Donors, many of whom were medical students at the time, were also told to keep their contributions a secret. With many having families of their own, they are hesitant to step out of the veil of anonymity.
'Secrecy does more harm than good,' said Ishizuka, who struggled to forgive her parents for concealing the truth from her for so long.
Unfiltered transparency, however, may drive donors away.
Ishizuka, 45, learned at 23 that she was fathered by an anonymous sperm donor at Keio University Hospital in Tokyo. She struggled to forgive her parents for concealing the truth from her for so long. |
Shigeru Yamada
Donors have already withdrawn from sperm donation, according to Keio University Hospital, which was Japan's top medical institution for AID procedures until 2018 — when it stopped accepting new patients due to a lack of donors.
About 2,000 AID procedures were performed nationwide in 2022, more than a thousand fewer than a decade earlier, according to the Japan Society of Obstetrics and Gynecology.

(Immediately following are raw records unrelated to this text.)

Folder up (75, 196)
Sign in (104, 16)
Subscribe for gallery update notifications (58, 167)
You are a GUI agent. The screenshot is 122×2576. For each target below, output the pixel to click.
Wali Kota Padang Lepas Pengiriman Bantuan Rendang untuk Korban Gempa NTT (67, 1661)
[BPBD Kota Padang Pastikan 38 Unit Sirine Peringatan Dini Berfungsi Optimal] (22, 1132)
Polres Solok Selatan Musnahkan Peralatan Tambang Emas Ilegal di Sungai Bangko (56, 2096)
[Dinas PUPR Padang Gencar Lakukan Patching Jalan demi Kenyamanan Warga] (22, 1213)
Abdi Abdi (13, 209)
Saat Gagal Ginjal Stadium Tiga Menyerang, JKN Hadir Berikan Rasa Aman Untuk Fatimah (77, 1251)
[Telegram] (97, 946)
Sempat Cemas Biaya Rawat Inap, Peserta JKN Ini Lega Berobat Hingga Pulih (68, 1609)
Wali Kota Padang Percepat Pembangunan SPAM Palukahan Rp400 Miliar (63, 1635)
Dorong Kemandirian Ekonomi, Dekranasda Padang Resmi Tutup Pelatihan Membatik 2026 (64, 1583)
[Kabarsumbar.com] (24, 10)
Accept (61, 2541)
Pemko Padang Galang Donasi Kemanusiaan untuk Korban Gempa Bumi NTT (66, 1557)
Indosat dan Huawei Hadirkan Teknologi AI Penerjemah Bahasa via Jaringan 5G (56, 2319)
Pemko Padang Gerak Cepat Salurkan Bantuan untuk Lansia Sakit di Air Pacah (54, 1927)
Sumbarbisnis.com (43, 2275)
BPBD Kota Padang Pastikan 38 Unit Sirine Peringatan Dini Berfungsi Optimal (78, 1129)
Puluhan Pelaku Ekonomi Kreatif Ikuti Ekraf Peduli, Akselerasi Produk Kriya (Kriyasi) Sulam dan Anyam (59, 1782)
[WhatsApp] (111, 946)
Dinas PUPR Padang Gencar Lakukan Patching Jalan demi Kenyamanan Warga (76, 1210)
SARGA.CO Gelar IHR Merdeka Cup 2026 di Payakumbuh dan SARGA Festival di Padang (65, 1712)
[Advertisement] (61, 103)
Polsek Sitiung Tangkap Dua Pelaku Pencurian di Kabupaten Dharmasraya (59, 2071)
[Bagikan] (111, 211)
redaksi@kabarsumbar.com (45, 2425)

'(Donors) couldn't continue at the risk of encountering legal issues in the future,' Kurumi Kano, a spokesperson for the hospital, said.
The bill under deliberation would allow donors to volunteer more anonymized information without compromising on their privacy, Komeito Upper House lawmaker Kozo Akino has said on the party's website. The bill names the NCCHD as a potential mediator between donors and their offsprings.
'(The bill) balances the need to secure donors and protect children's rights,' Akino said.
Some data shows that there has been a shift in the priorities of medical professionals in Japan — from maintaining secrecy to protecting the right of donor-conceived children to know their genetic heritage.
A 2024 survey of obstetricians and gynecologists at 375 medical institutions conducted by professor Mikiya Nakatsuka at Okayama University found that 83.5% believed the right should be protected.
In other countries, including the United Kingdom, France, Switzerland, Sweden, the Netherlands as well as some Australian states, laws have been enacted to grant donor-conceived children access to donor identity. In Austria, donor-conceived children as young as 14 have the right to access the names and dates of birth of their biological parents.
Ishizuka argues that the bill 'undermines' the right of a person to know one's genetic heritage by leaving it up to donors to decide whether to disclose information about themselves to the children.
'How can you say that a child's right (to know their genetic heritage) is protected when someone else has the final say?' she said.
The assisted reproductive tech bill has also drawn criticism for excluding unmarried and same-sex couples from conceiving using donors.
Lawmaker Akino said that if same-sex couples, who cannot legally marry in Japan, receive AID treatments, it could raise questions about the donor's parental rights — an issue that requires further deliberation. Criticism has been raised against the punishments outlined by the bill for medical institutions violating this exclusion — imprisonment of up to a year, a fine of up to ¥1 million ($6,972), or both.